El acusado de matar al hijo de su pareja alega que lo dejó ahogarse por miedo a caerse

  • Relata en el juicio que cuando escuchó ruido salió corriendo al coche para buscar el teléfono

El acusado, durante el juicio El acusado, durante el juicio

El acusado, durante el juicio / M. H.

El hombre acusado de dejar morir ahogado en una balsa de los Montes de Málaga al hijo de 3 años de su pareja, en febrero de 2015, ha alegado que no le ayudó porque tenía miedo a caerse.

Ha asegurado que cuando escuchó que había caído al agua, salió corriendo al coche para buscar el teléfono pero que al final no dijo nada a nadie por miedo a que se enfadaran con él, tanto su madre como el resto de familiares.

El juicio ha comenzado hoy en la Ciudad de la Justicia de Málaga y será un jurado popular el encargado de emitir un veredicto de culpabilidad o no culpabilidad.

La declaración del acusado ha durado algo más de una hora y durante toda su comparecencia ha intentado taparse el rostro y no ha mostrado ninguna señal tristeza hacia lo ocurrido con el pequeño, al tiempo que ha intentado demostrar que él era la persona que más se preocupaba por su educación y bienestar.

Se ha negado a contestar a las preguntas de las acusaciones y solo ha contestado a su abogado y a la magistrada presidenta del jurado.

Ha relatado que la convivencia con su pareja era complicada ya que discutían mucho y también ha argumentado que en ocasiones le mentía por miedo al genio que tenía.

A preguntas de su abogado ha negado que organizara el asesinato como mantienen las acusaciones, que durante el juicio han asegurado a los miembros del jurado que lo mató a sangre fría y de manera cruel por celos.

Esta mañana también ha declarado un policía que estuvo con él las horas que estuvieron buscando al menor y ha destacado que cuando encontraron al pequeño, flotando muerto en la balsa, no se lamentó y solo preguntó de manera fría por su futuro tras saber que estaba detenido.

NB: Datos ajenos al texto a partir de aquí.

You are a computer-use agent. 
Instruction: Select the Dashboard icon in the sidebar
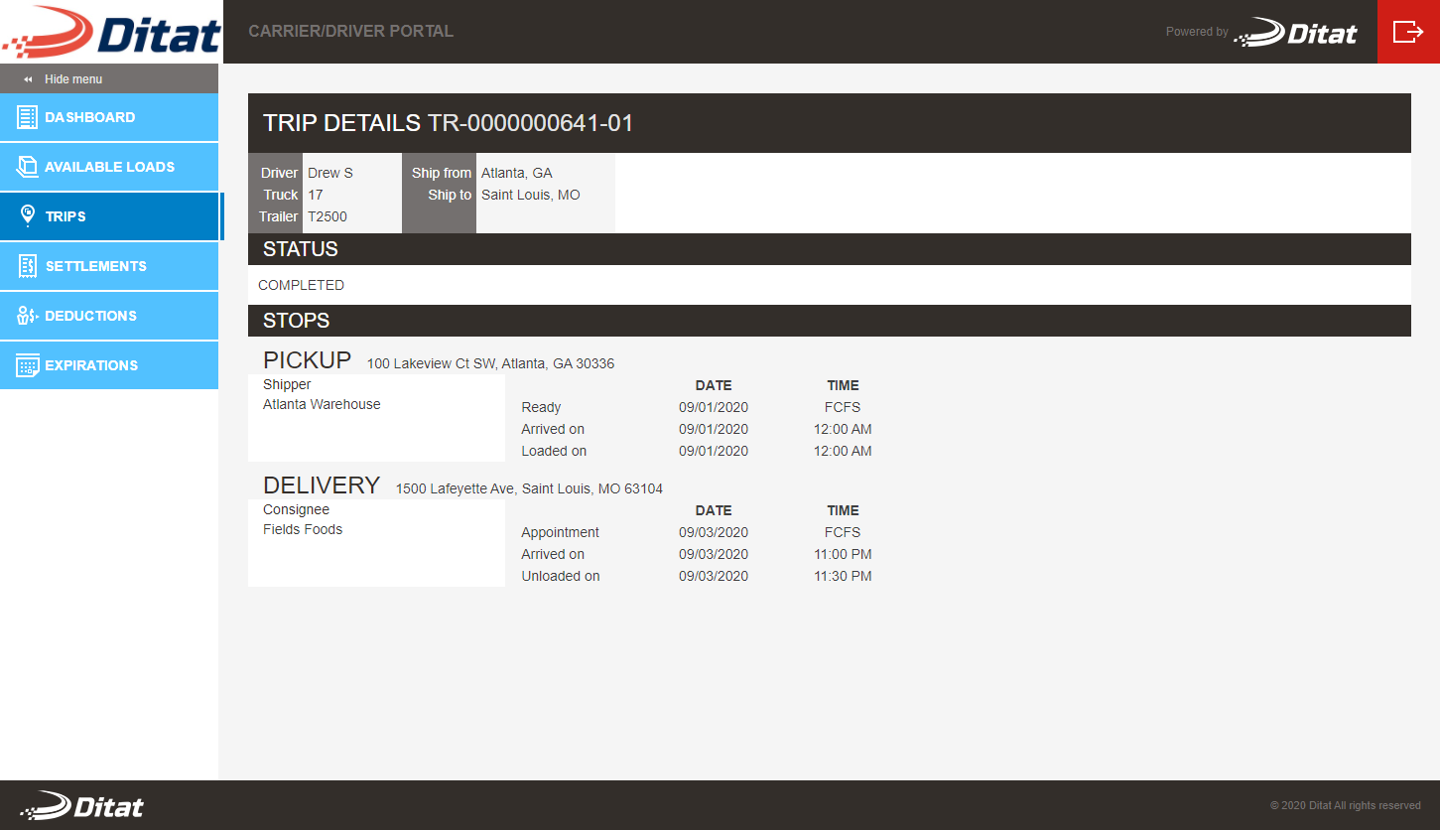tap(26, 116)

El agente ha asegurado que llegó a decir que decidió no sacarle del agua por la rabia que tenía hacia la madre, y en todo momento durante su declaración tras encontrase el pequeño sin vida tuvo una actitud muy tranquila e incluso fría.

También ha explicado que dio tres versiones diferentes de dónde estaba el menor, pero cuando comprobaba que se desmontaba daba otra diferente.

El fiscal pide que sea condenado a veinte años de prisión por un delito de asesinato, mientras que su defensa ha alegado que huyó de la zona y no socorrió al menor "impulsado por un miedo insuperable".